▶ _WHAT IS NEEDED_:
Reproduce exactly the lines below, starting at the line that contains "You are a GUI" and ending with the last line of the records, both included; leave out any pictures.

[EXERCISE MATERIAL]

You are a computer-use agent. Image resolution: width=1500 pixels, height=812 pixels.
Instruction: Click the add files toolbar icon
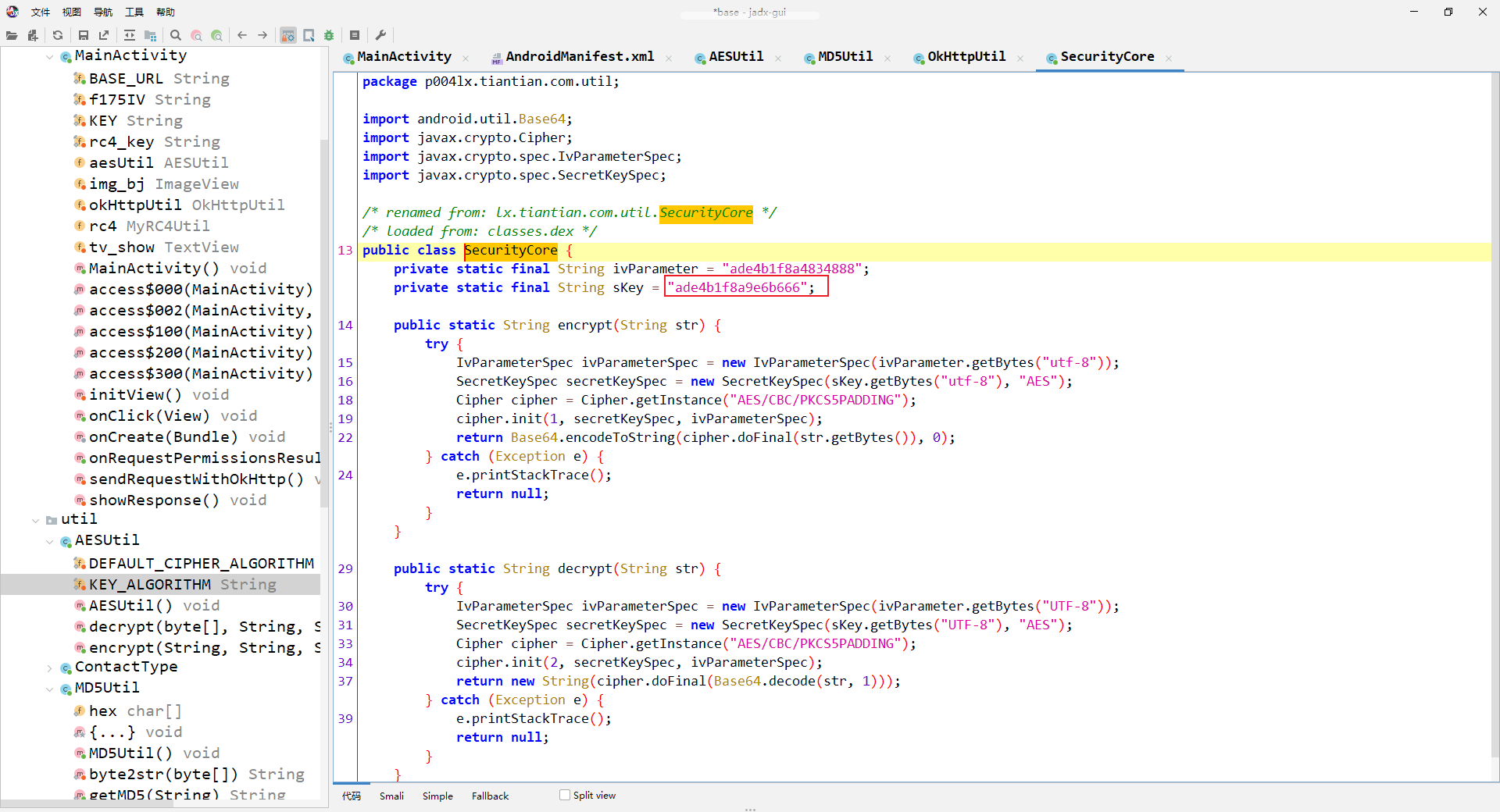[x=32, y=35]
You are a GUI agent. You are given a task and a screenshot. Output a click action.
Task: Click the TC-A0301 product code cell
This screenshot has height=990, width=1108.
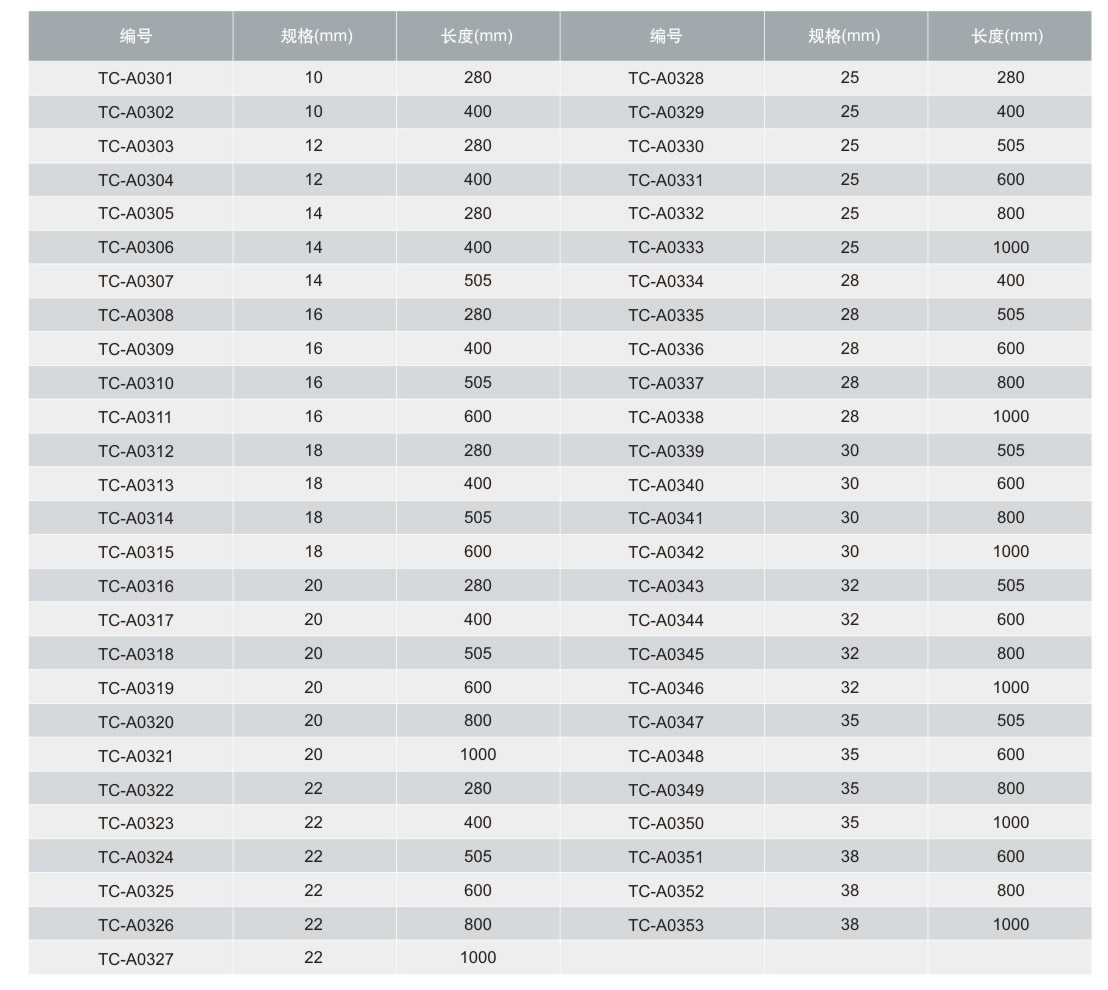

[/EXERCISE MATERIAL]

▶ _RESULT_:
You are a GUI agent. You are given a task and a screenshot. Output a click action.
Task: Click the TC-A0301 product code cell
This screenshot has height=990, width=1108.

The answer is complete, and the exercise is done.